**What needs to be done:** Please repeat, from the entries that follow, the lines from the one containing "Einstellungen (118, 1524)" through the one containing "Impressum (150, 1567)" exactly, adding nothing.

**Stored data entries:**
- Opening Delimiter -

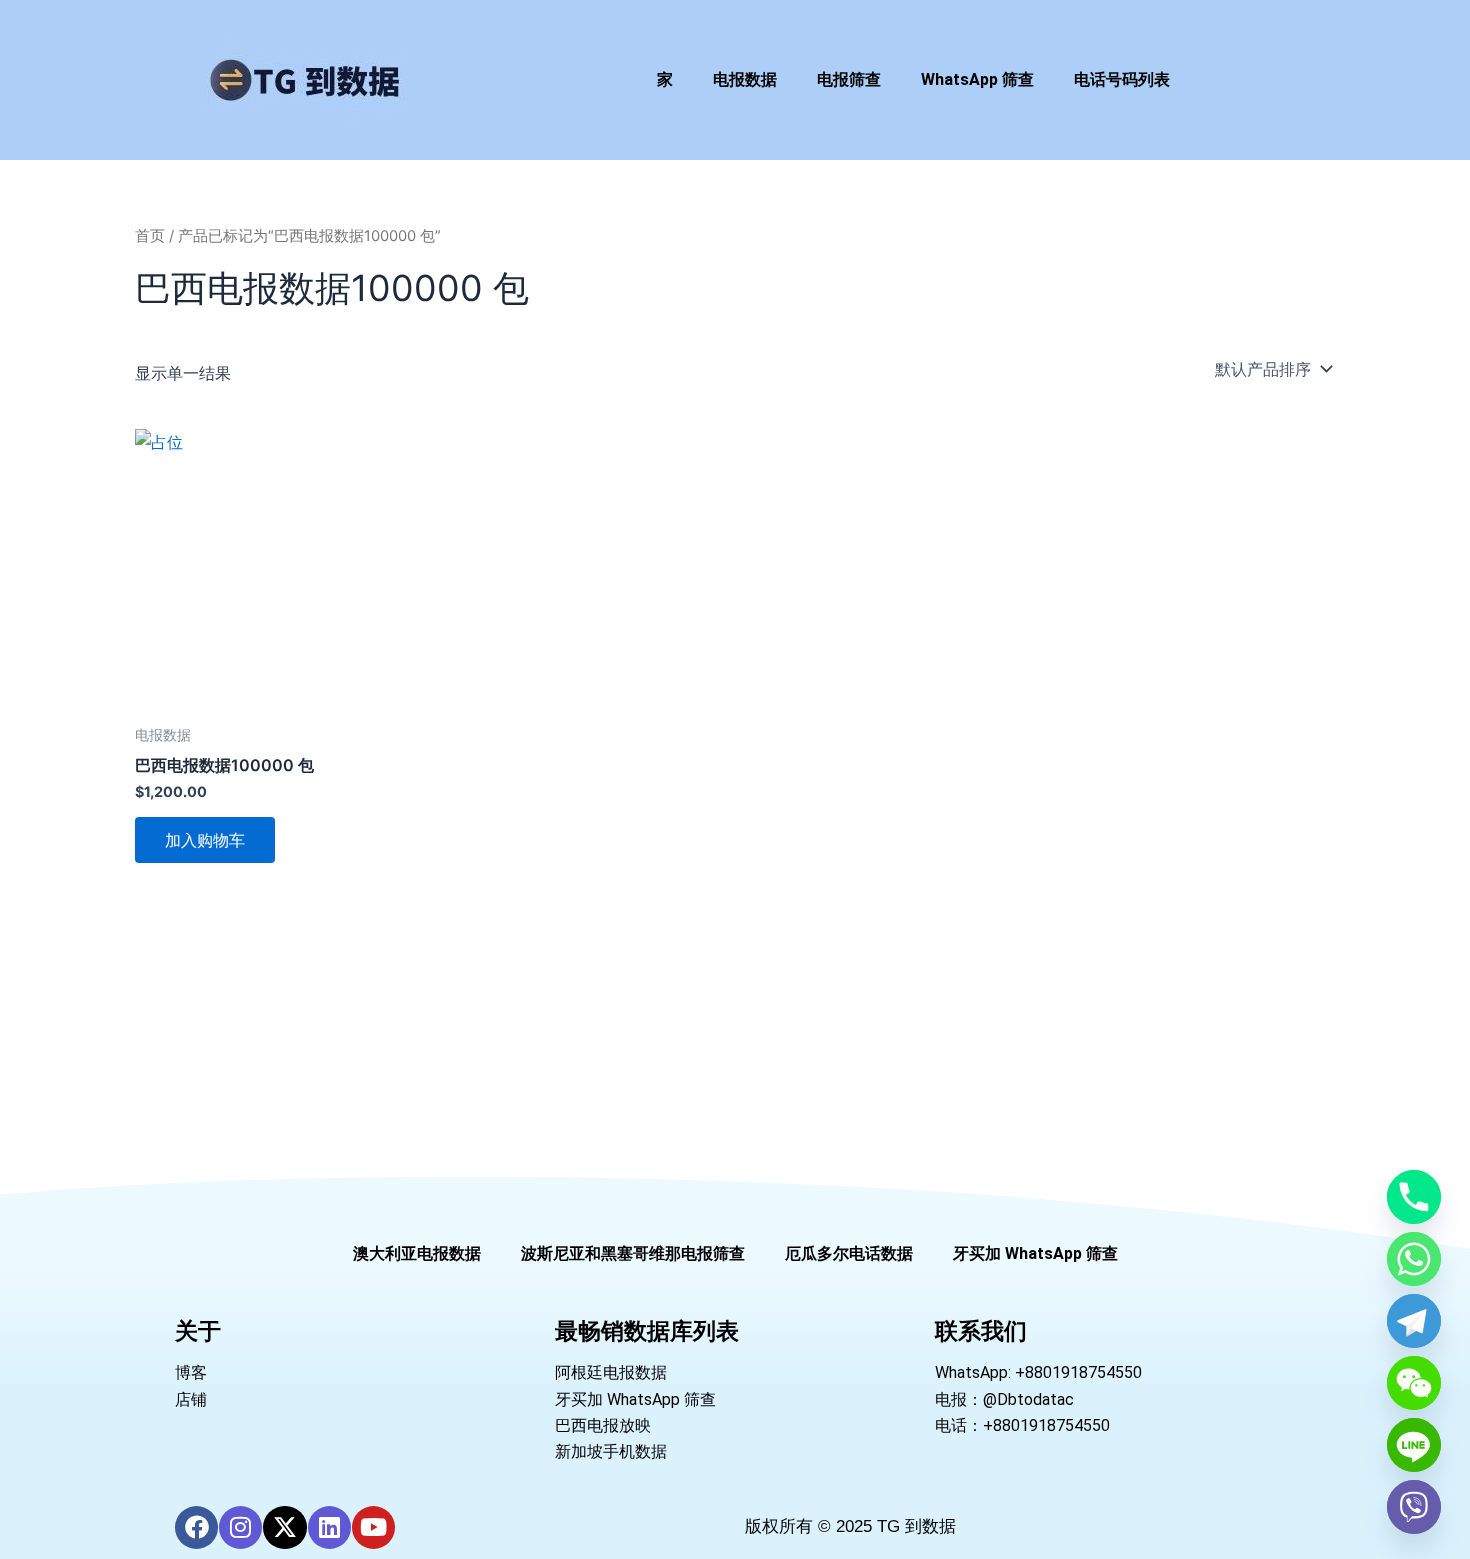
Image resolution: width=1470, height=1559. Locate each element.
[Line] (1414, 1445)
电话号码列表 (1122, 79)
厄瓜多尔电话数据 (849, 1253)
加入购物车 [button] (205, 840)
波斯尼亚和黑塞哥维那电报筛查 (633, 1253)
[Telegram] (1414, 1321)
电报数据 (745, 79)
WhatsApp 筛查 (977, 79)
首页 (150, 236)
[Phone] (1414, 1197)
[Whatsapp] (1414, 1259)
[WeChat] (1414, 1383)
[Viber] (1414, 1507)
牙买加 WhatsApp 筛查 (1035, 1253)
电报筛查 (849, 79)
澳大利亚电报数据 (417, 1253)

- Closing Delimiter -
- Opening Delimiter -

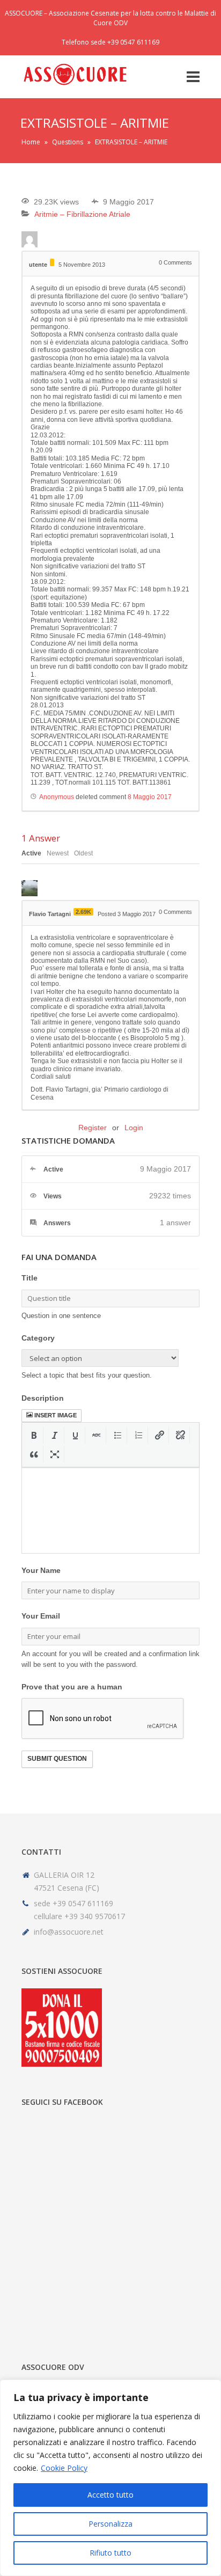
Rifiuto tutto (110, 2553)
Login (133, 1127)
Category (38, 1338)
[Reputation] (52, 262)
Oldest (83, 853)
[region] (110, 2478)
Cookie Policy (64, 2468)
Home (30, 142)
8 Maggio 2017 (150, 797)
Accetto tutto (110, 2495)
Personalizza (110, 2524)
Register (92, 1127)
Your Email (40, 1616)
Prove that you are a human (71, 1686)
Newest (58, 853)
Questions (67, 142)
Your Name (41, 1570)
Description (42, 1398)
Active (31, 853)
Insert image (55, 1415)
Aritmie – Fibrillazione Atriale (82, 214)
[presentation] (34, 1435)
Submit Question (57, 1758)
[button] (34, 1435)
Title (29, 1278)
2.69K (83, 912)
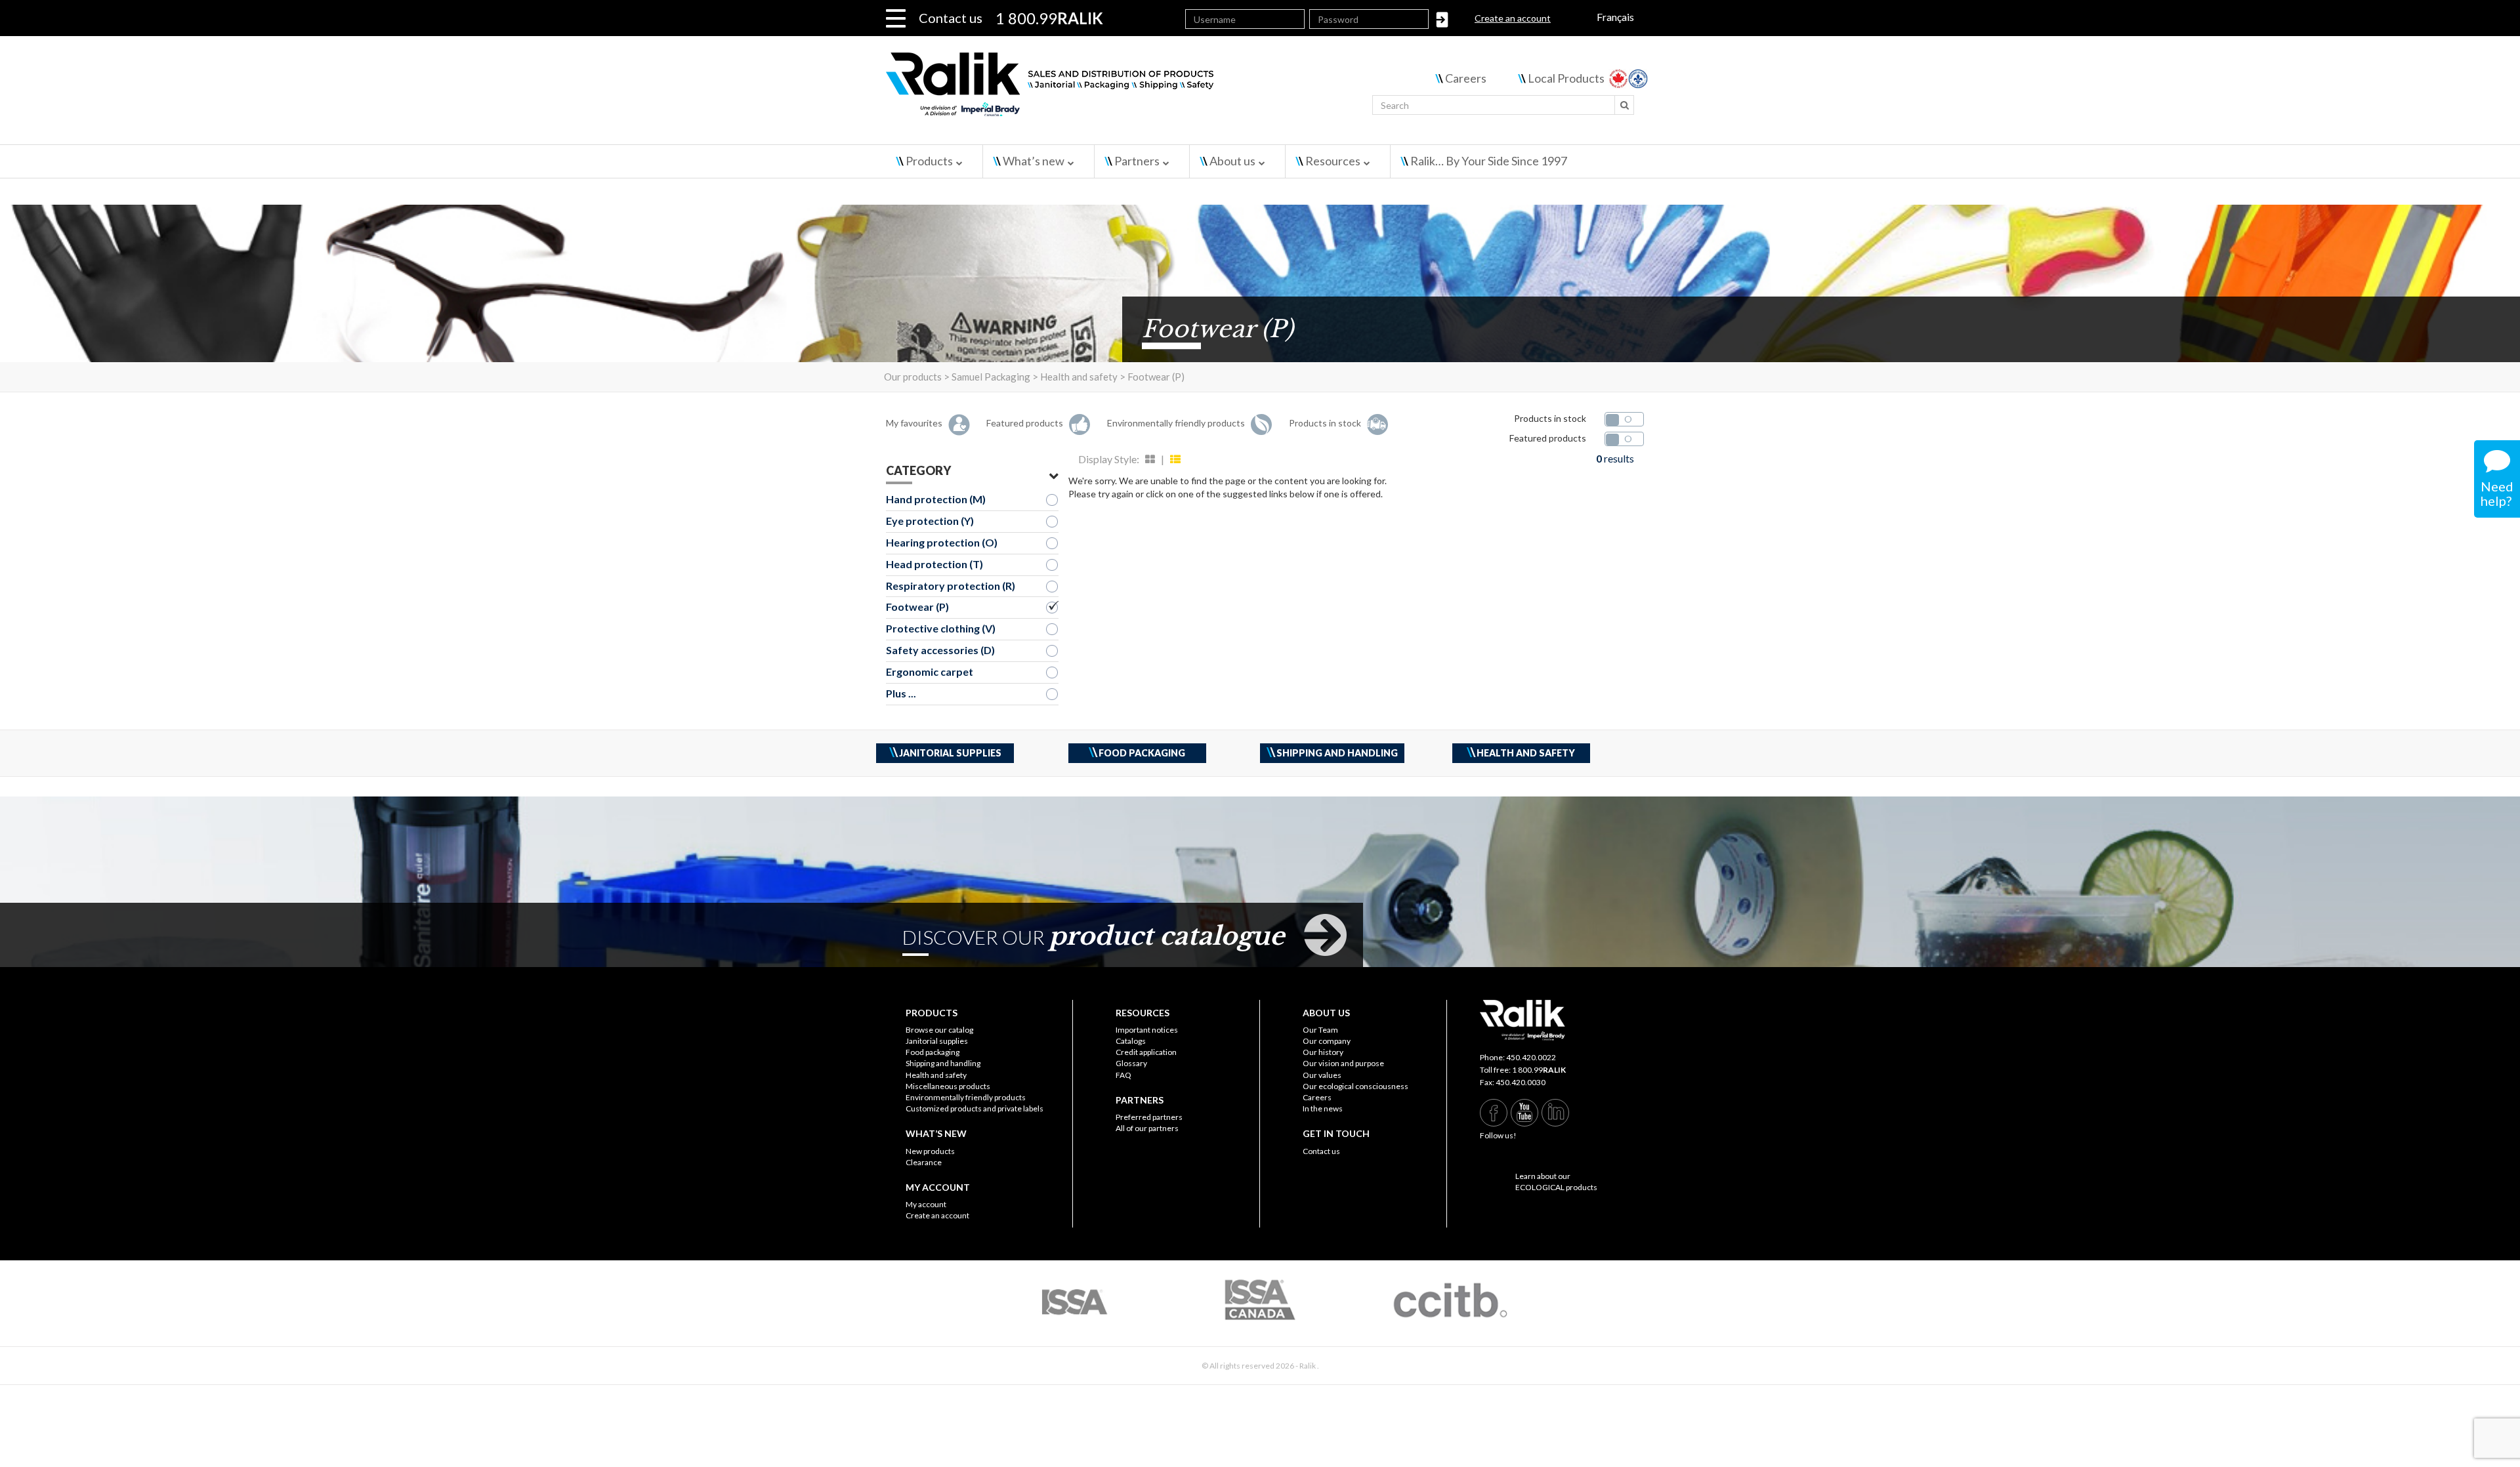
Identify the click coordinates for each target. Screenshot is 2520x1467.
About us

- Closing Delimiter -
- Opening Delimiter -

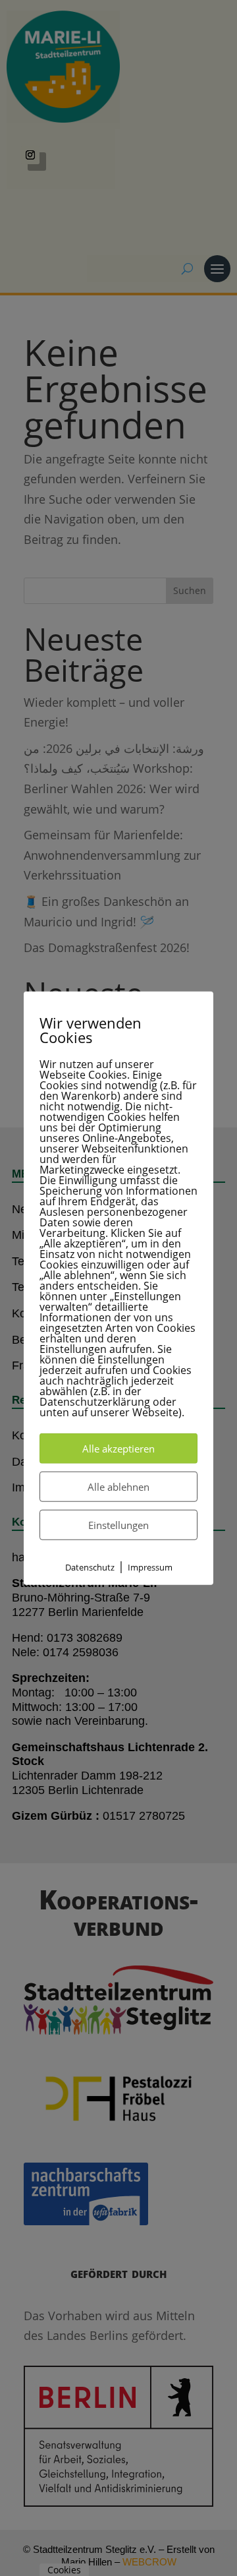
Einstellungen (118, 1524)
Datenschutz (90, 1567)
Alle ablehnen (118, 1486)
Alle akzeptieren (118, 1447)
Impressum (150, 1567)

- Closing Delimiter -

**Response:**
Einstellungen (118, 1524)
Datenschutz (90, 1567)
Alle ablehnen (118, 1486)
Alle akzeptieren (118, 1447)
Impressum (150, 1567)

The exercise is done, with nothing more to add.